In the past, factory managers had their offices overlooking the factory, allowing them to get a sense of what was happening on the shop floor. With the digital twin, not only the factory manager, but everyone involved in factory production can have the same virtual window not just to a single factory, but to all factories worldwide.

Reprogrammable and intelligent

As mentioned earlier, a digital twin allows a physical product to be reprogrammed in a specific way. Furthermore, the digital twin can also be reprogrammed automatically using sensors on the physical product, artificial intelligence technologies, and predictive analytics. One consequence of this reprogrammability is the emergence of new functionalities. Taking the example of an engine again, digital twins can be used to collect data on the engine's performance and, if necessary, to adjust the engine and create a newer version of the product. Servitation can also be seen as a consequence of reprogrammability.

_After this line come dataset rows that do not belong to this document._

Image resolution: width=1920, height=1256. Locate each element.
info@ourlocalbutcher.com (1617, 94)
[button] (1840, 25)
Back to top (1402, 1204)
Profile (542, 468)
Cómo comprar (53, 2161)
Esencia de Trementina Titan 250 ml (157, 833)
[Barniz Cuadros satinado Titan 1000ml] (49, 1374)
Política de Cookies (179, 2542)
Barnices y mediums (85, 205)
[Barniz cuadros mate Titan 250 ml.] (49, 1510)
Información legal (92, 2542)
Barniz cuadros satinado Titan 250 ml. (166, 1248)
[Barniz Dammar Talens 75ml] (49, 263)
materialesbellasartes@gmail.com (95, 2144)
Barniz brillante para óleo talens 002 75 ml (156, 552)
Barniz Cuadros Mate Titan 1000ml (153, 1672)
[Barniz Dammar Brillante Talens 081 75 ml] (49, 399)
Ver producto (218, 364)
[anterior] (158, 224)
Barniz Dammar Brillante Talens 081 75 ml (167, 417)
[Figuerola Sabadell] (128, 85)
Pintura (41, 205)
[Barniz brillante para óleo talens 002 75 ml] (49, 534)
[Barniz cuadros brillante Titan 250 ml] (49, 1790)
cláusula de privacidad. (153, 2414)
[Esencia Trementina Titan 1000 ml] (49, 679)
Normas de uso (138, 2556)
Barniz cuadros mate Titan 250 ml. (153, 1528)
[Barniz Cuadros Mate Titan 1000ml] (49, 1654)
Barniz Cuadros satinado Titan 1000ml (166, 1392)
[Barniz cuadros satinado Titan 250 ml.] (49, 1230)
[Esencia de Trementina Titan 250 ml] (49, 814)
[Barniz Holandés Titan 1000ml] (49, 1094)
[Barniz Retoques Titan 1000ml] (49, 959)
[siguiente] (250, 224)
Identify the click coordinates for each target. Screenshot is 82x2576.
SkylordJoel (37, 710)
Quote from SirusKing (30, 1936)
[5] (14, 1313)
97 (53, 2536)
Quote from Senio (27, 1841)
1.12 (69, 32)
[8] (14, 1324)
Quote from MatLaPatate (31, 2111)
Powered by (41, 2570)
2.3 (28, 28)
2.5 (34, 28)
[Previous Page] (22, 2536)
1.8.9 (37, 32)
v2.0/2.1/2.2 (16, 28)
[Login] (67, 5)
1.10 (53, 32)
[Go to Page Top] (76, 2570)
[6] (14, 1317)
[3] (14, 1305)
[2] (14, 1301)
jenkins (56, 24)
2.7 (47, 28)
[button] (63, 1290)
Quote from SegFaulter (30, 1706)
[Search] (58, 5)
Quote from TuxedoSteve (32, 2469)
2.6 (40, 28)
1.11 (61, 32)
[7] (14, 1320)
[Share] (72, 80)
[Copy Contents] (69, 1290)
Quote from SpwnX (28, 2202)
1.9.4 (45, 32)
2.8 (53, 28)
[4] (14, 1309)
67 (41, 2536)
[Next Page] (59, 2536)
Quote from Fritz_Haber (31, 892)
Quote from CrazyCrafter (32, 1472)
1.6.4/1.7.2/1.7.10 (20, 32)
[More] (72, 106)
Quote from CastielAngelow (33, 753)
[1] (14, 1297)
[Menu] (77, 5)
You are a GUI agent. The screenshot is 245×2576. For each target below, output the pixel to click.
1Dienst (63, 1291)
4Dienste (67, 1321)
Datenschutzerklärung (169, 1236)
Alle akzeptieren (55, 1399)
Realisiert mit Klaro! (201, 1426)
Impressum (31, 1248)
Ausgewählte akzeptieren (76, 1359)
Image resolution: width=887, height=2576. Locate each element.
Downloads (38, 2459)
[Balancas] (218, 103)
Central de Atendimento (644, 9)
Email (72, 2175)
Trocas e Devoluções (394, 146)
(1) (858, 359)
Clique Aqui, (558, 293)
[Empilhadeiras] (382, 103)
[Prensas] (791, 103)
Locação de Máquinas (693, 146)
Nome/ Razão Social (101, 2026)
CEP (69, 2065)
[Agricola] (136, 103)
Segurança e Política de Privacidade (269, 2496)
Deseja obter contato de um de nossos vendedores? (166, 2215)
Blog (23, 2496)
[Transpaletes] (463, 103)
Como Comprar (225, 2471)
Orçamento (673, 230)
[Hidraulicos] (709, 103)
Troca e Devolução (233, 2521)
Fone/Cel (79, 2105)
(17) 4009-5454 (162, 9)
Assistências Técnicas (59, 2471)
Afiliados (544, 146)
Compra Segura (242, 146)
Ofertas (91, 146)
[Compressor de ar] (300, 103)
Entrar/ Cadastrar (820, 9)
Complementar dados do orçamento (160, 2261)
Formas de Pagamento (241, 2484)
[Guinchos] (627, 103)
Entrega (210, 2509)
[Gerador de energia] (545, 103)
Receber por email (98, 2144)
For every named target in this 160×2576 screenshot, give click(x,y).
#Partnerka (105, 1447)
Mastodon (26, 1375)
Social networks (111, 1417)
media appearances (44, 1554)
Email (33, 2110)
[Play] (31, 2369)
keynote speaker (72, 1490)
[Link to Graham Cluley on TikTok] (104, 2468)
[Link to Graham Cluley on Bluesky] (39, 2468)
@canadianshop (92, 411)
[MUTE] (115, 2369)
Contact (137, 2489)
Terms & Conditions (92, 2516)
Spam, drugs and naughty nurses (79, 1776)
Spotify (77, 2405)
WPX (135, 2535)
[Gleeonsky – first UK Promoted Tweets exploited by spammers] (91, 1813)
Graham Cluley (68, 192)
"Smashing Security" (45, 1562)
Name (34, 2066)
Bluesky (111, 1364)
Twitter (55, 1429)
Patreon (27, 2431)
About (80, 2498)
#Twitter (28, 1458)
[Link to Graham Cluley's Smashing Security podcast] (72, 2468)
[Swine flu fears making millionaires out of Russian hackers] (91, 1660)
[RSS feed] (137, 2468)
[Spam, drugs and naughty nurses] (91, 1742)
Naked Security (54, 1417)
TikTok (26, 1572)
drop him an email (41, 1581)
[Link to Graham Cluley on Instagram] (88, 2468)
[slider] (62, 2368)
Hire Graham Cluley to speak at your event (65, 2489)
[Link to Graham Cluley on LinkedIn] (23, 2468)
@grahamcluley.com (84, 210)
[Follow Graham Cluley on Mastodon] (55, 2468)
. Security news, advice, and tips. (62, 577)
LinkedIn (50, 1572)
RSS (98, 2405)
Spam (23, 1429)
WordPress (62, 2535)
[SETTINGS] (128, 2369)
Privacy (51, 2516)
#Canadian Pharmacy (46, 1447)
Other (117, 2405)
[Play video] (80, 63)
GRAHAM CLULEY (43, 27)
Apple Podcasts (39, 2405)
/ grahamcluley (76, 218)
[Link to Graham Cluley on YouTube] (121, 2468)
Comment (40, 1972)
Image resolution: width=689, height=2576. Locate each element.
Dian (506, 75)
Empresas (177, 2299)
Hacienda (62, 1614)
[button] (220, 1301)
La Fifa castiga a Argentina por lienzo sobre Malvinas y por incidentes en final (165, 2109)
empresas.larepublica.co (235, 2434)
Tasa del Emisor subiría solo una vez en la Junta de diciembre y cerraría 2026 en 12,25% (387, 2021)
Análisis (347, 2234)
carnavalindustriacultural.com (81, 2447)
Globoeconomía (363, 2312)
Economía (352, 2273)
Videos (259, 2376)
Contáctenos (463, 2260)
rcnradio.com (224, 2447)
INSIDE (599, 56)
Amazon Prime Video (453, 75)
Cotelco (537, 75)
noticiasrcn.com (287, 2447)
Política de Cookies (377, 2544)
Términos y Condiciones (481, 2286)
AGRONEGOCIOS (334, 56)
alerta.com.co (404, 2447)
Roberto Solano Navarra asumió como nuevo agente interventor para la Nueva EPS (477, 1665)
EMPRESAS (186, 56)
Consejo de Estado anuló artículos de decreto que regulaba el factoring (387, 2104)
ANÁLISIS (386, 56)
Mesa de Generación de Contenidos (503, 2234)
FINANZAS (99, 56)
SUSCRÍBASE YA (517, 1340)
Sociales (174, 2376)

Manufacturers can be responsible for monitoring the digital twin, making adjustments, or reprogramming it as needed, and they can offer this as an additional service.

Digital Traces

Another characteristic is the fact that digital twin technologies leave digital traces. These traces can be used by engineers to, for example, check the digital twin's history in the event of a machine malfunction, in order to diagnose where the problem originated. In the future, these diagnoses can also be used by the manufacturers of these machines to improve their designs, thus reducing the frequency of the same malfunctions.

Modularity

In the context of the manufacturing industry, modularity can be described as the design and adaptation of products and production modules. By adding modularity to manufacturing models, manufacturers gain the ability to optimize models and machines. Digital twin technology enables manufacturers to track the machines in use and identify potential areas for improvement. With modular machines, manufacturers can use digital twin technology to identify which components are impacting machine performance and replace them with better-suited components to improve the manufacturing process.